Remember ECIL? Without ECIL the Indian atomic energy programme would have failed. All the control systems in the nuclear plants have come from ECIL. ECIL indeed seeded the entire electronics and computer industry in the country. What we need today is a major effort to create similar companies that will be tasked with creating strategic electronics equipment – and that includes the telecom network. Whether we use Cisco's or Huwawei's equipment – the questions are the same. There is no “safe” networking equipment unless you build it yourself. Even after that, we need to be cautious as Huwawei is discovering, but at least it would be a start. 

 

For a serious discussion on security for the Indian network, we need to reboot these discussions.
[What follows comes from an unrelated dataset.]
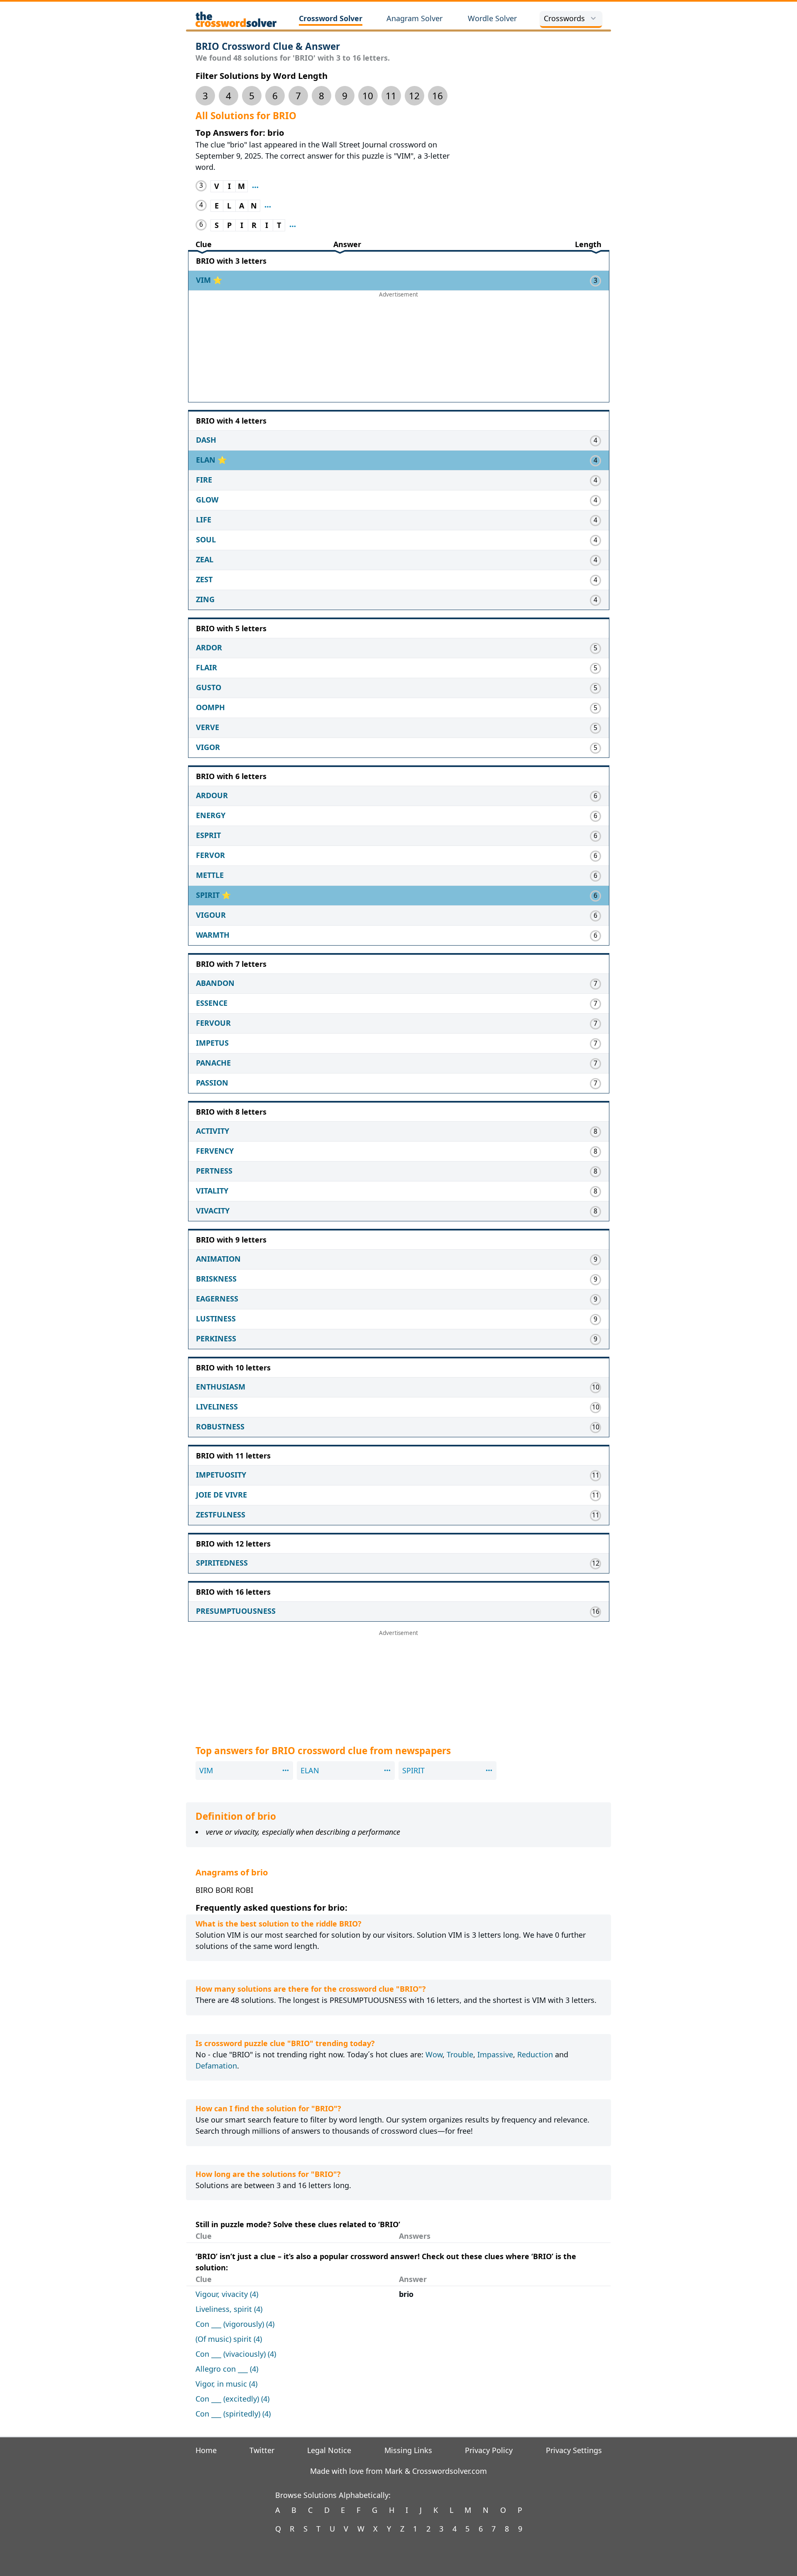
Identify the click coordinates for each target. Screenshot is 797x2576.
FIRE (204, 480)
Too long, NASSCOM and FICCI have been pretending to be the Indian industry. The reality is NASSCOM has been taken over by US Internet companies such as Google and Microsoft. FICCI”s telecom group is again lead by foreign companies – AT&T, Vodafone, Yahoo and others. If we want a serious discussion, we have to remove foreign players from the core discussion on national security. Otherwise, we may as well invite the NSA (or the Chinese) to formulate our cyber security policies.